### TEXTE À ANALYSER
◇ ◇ ◇

Une enseignante en prison pour avoir parlé d’homosexualité

Couloir d'une prison.. DR

Revue de presseÀ l’issue d’un procès marathon de trois ans, une enseignante travaillant dans une école de la Mission française à Kénitra a été condamnée à un an et demi de prison ferme pour «incitation de mineurs à l’homosexualité» et «outrage à l’islam». Plusieurs parents d’élèves et anciens élèves ont pris la défense de l’enseignante, dénonçant ce qu’ils qualifient de «règlement de comptes». Cet article est une revue de presse tirée du quotidien Assabah.

Le 26/04/2026 à 18h51

Après trois ans de procédure judiciaire, le tribunal de première instance de Kénitra a rendu son verdict dans l’affaire d’une enseignante, une ressortissante française, accusée d’avoir «incité des mineurs à l’homosexualité» et «porté atteinte à l’islam». La semaine dernière, la Cour a prononcé une peine d’un an et demi de prison ferme, assortie d’une amende de 100.000 dirhams et d’une interdiction de contact avec les deux élèves concernés pendant cinq ans après sa libération, écrit le quotidien Assabah dans son édition de ce lundi 27 avril.

L’affaire avait débuté lorsqu’un couple avait porté plainte contre cette enseignante d’une école de la Mission française, l’accusant d’avoir «tenu des propos offensants envers l’islam» et «abordé des questions d’homosexualité» avec leurs enfants, âgés de moins de dix-huit ans. Les investigations de la police judiciaire avaient permis de recueillir les témoignages des mineurs, bien que l’enseignante ait nié les faits qui lui étaient reprochés.

◇ ◇ ◇

### DONNÉES FOURNIES

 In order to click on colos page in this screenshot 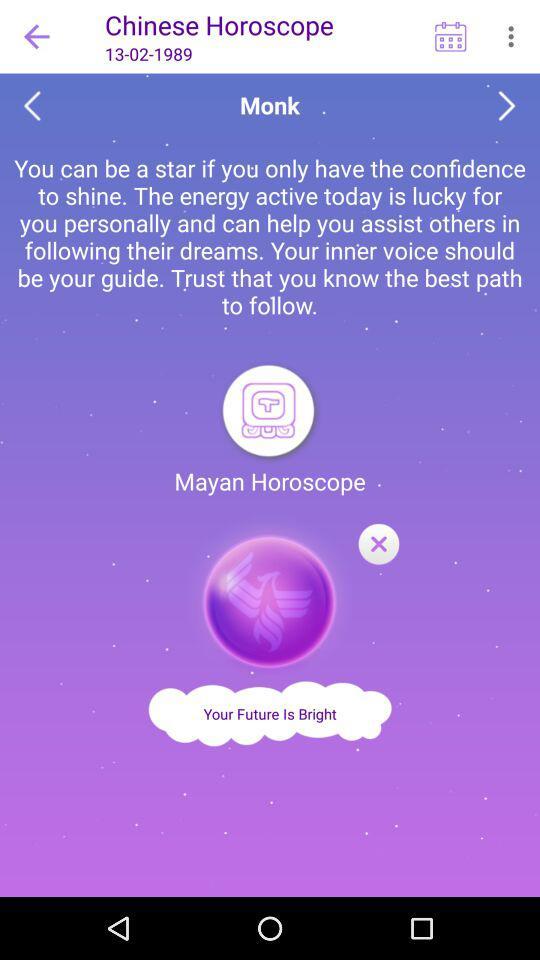, I will do `click(378, 545)`.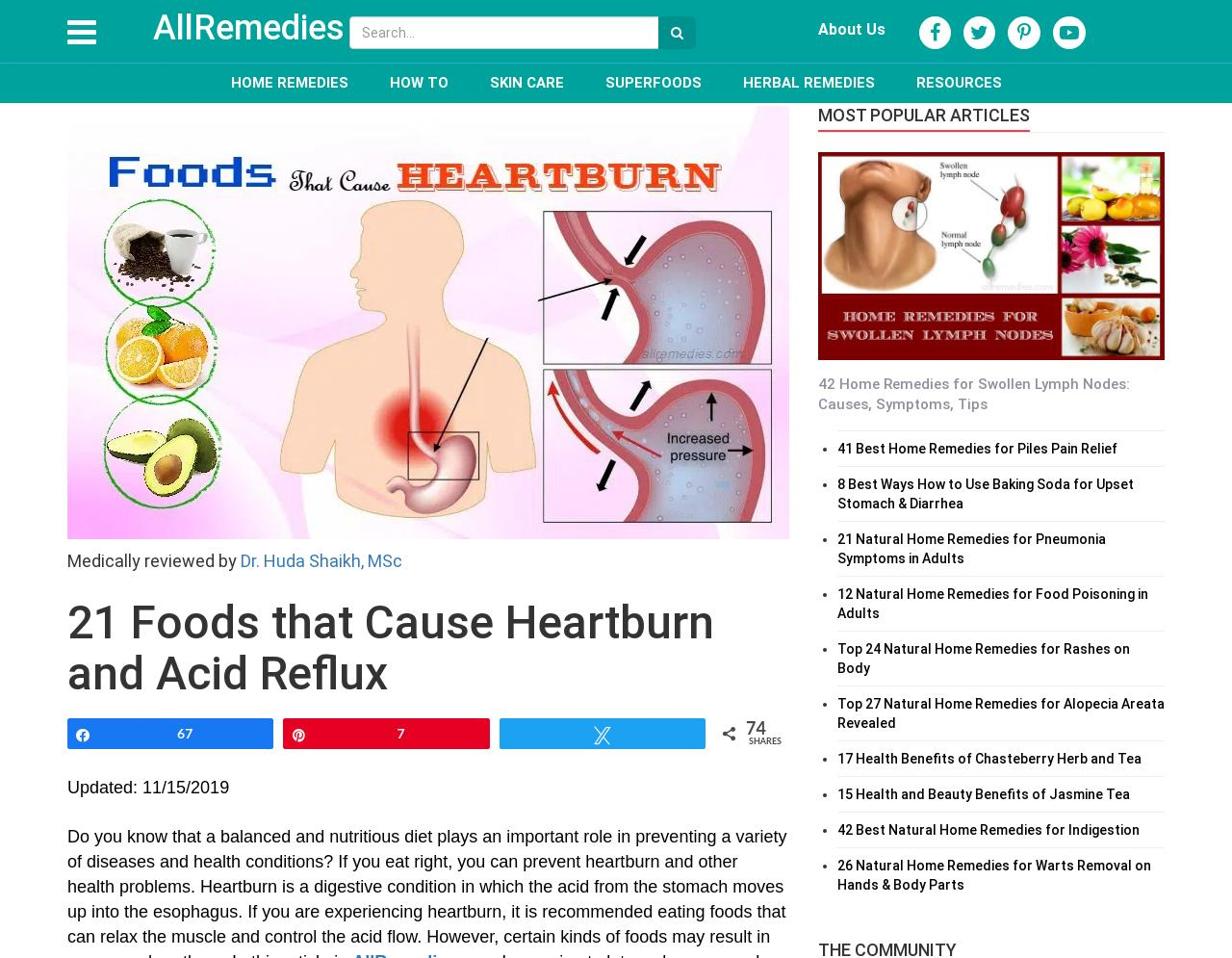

◇ ◇ ◇

### CONSIGNE
Poursuivez l'article sur l'enseignante condamnée à Kénitra à partir de sa dernière phrase. Les lignes n'ont aucun lien avec le texte.

### CORRIGÉ
Le jugement a également ordonné un suivi psychologique pendant sa détention et accordé un dédommagement symbolique d’un dirham à chacun des parents plaignants.

Plusieurs parents d’élèves et anciens élèves ont pris la défense de l’enseignante, organisant même un rassemblement devant l’établissement pour dénoncer ce qu’ils qualifient de «règlement de comptes». Certains ont souligné «son professionnalisme et son engagement» tout au long de sa carrière. La Mission française avait suspendu l’enseignante dès 2023, alors qu’elle devait prendre sa retraite cette année-là, après plusieurs décennies d’enseignement. Le tribunal, après dix-neuf audiences et l’intervention d’un traducteur, a finalement retenu les charges d’«atteinte aux valeurs religieuses» et d’«atteinte à la pudeur publique».